**Given task**
Give the following records as a numbered list, leaving out any blank lines.
----- Supplied data -----
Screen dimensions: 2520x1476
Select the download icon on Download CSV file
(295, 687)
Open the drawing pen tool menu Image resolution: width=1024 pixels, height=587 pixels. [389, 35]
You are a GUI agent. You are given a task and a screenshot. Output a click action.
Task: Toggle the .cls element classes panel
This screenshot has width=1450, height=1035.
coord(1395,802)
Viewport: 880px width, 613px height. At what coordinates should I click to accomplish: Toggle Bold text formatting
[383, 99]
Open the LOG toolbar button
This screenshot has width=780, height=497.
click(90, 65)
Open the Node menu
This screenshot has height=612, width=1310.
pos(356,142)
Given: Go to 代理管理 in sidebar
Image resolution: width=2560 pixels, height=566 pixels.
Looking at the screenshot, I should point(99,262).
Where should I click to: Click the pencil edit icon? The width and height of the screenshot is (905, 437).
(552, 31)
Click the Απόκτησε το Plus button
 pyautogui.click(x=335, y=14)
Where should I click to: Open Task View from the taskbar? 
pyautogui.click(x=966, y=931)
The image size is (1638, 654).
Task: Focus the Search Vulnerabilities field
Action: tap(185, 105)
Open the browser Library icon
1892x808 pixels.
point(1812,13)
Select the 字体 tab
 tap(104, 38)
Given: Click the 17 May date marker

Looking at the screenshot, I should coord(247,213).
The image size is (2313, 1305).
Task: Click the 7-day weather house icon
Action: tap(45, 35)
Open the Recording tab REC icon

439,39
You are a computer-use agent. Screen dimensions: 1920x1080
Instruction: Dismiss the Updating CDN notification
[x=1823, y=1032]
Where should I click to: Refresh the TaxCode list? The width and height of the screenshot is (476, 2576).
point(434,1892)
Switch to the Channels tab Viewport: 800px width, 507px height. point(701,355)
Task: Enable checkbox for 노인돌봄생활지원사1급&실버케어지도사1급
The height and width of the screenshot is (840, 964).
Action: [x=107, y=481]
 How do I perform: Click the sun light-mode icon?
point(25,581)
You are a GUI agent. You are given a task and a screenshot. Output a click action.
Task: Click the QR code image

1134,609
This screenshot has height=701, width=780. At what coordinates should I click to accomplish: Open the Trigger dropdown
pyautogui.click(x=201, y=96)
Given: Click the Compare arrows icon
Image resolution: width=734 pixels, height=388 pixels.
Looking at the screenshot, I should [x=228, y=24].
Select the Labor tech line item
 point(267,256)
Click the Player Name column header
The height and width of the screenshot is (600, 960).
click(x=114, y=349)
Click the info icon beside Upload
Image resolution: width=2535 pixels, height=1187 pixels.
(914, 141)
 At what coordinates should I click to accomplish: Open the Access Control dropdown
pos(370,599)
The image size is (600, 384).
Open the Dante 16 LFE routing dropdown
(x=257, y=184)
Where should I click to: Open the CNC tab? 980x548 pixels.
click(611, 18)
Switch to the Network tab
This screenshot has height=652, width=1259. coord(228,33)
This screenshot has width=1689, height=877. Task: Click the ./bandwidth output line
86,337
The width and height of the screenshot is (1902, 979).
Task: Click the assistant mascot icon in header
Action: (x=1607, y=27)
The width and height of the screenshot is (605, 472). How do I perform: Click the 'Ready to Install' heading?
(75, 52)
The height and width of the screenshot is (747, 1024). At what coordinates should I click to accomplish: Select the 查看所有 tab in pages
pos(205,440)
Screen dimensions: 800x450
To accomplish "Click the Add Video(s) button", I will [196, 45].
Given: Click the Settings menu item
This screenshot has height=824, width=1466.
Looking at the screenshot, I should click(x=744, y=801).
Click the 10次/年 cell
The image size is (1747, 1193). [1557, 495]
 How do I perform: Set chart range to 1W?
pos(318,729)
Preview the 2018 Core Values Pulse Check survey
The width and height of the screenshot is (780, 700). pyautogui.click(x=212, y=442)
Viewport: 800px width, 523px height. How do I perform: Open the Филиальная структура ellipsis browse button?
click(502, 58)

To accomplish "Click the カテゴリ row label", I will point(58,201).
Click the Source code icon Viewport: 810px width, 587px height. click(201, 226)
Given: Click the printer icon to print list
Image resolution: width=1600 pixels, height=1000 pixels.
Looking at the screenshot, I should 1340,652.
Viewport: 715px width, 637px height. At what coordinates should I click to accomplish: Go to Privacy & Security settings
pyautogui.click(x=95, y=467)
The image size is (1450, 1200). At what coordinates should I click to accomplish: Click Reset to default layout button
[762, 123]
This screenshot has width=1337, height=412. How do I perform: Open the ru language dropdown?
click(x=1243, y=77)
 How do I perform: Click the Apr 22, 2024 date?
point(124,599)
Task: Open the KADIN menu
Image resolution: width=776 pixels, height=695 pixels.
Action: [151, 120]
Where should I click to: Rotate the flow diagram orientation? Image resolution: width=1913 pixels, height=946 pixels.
-----
**Solution for this exercise**
1. Screen dimensions: 2520x1476
2. Select the download icon on Download CSV file
3. (295, 687)
4. Open the drawing pen tool menu Image resolution: width=1024 pixels, height=587 pixels. [389, 35]
5. You are a GUI agent. You are given a task and a screenshot. Output a click action.
6. Task: Toggle the .cls element classes panel
7. This screenshot has width=1450, height=1035.
8. coord(1395,802)
9. Viewport: 880px width, 613px height. At what coordinates should I click to accomplish: Toggle Bold text formatting
10. [383, 99]
11. Open the LOG toolbar button
12. This screenshot has width=780, height=497.
13. click(90, 65)
14. Open the Node menu
15. This screenshot has height=612, width=1310.
16. pos(356,142)
17. Given: Go to 代理管理 in sidebar
18. Image resolution: width=2560 pixels, height=566 pixels.
19. Looking at the screenshot, I should point(99,262).
20. Where should I click to: Click the pencil edit icon? The width and height of the screenshot is (905, 437).
21. (552, 31)
22. Click the Απόκτησε το Plus button
23.  pyautogui.click(x=335, y=14)
24. Where should I click to: Open Task View from the taskbar? 
25. pyautogui.click(x=966, y=931)
26. The image size is (1638, 654).
27. Task: Focus the Search Vulnerabilities field
28. Action: tap(185, 105)
29. Open the browser Library icon
30. 1892x808 pixels.
31. point(1812,13)
32. Select the 字体 tab
33.  tap(104, 38)
34. Given: Click the 17 May date marker
35. Looking at the screenshot, I should coord(247,213).
36. The image size is (2313, 1305).
37. Task: Click the 7-day weather house icon
38. Action: tap(45, 35)
39. Open the Recording tab REC icon
40. 439,39
41. You are a computer-use agent. Screen dimensions: 1920x1080
42. Instruction: Dismiss the Updating CDN notification
43. [x=1823, y=1032]
44. Where should I click to: Refresh the TaxCode list? The width and height of the screenshot is (476, 2576).
45. point(434,1892)
46. Switch to the Channels tab Viewport: 800px width, 507px height. point(701,355)
47. Task: Enable checkbox for 노인돌봄생활지원사1급&실버케어지도사1급
48. The height and width of the screenshot is (840, 964).
49. Action: [x=107, y=481]
50.  How do I perform: Click the sun light-mode icon?
51. point(25,581)
52. You are a GUI agent. You are given a task and a screenshot. Output a click action.
53. Task: Click the QR code image
54. 1134,609
55. This screenshot has height=701, width=780. At what coordinates should I click to accomplish: Open the Trigger dropdown
56. pyautogui.click(x=201, y=96)
57. Given: Click the Compare arrows icon
58. Image resolution: width=734 pixels, height=388 pixels.
59. Looking at the screenshot, I should [x=228, y=24].
60. Select the Labor tech line item
61.  point(267,256)
62. Click the Player Name column header
63. The height and width of the screenshot is (600, 960).
64. click(x=114, y=349)
65. Click the info icon beside Upload
66. Image resolution: width=2535 pixels, height=1187 pixels.
67. (914, 141)
68.  At what coordinates should I click to accomplish: Open the Access Control dropdown
69. pos(370,599)
70. The image size is (600, 384).
71. Open the Dante 16 LFE routing dropdown
72. (x=257, y=184)
73. Where should I click to: Open the CNC tab? 980x548 pixels.
74. click(611, 18)
75. Switch to the Network tab
76. This screenshot has height=652, width=1259. coord(228,33)
77. This screenshot has width=1689, height=877. Task: Click the ./bandwidth output line
78. 86,337
79. The width and height of the screenshot is (1902, 979).
80. Task: Click the assistant mascot icon in header
81. Action: (x=1607, y=27)
82. The width and height of the screenshot is (605, 472). How do I perform: Click the 'Ready to Install' heading?
83. (75, 52)
84. The height and width of the screenshot is (747, 1024). At what coordinates should I click to accomplish: Select the 查看所有 tab in pages
85. pos(205,440)
86. Screen dimensions: 800x450
87. To accomplish "Click the Add Video(s) button", I will [196, 45].
88. Given: Click the Settings menu item
89. This screenshot has height=824, width=1466.
90. Looking at the screenshot, I should click(x=744, y=801).
91. Click the 10次/年 cell
92. The image size is (1747, 1193). [1557, 495]
93.  How do I perform: Set chart range to 1W?
94. pos(318,729)
95. Preview the 2018 Core Values Pulse Check survey
96. The width and height of the screenshot is (780, 700). pyautogui.click(x=212, y=442)
97. Viewport: 800px width, 523px height. How do I perform: Open the Филиальная структура ellipsis browse button?
98. click(502, 58)
99. To accomplish "Click the カテゴリ row label", I will point(58,201).
100. Click the Source code icon Viewport: 810px width, 587px height. click(201, 226)
101. Given: Click the printer icon to print list
102. Image resolution: width=1600 pixels, height=1000 pixels.
103. Looking at the screenshot, I should 1340,652.
104. Viewport: 715px width, 637px height. At what coordinates should I click to accomplish: Go to Privacy & Security settings
105. pyautogui.click(x=95, y=467)
106. The image size is (1450, 1200). At what coordinates should I click to accomplish: Click Reset to default layout button
107. [762, 123]
108. This screenshot has width=1337, height=412. How do I perform: Open the ru language dropdown?
109. click(x=1243, y=77)
110.  How do I perform: Click the Apr 22, 2024 date?
111. point(124,599)
112. Task: Open the KADIN menu
113. Image resolution: width=776 pixels, height=695 pixels.
114. Action: [151, 120]
115. Where should I click to: Rotate the flow diagram orientation? Image resolution: width=1913 pixels, height=946 pixels.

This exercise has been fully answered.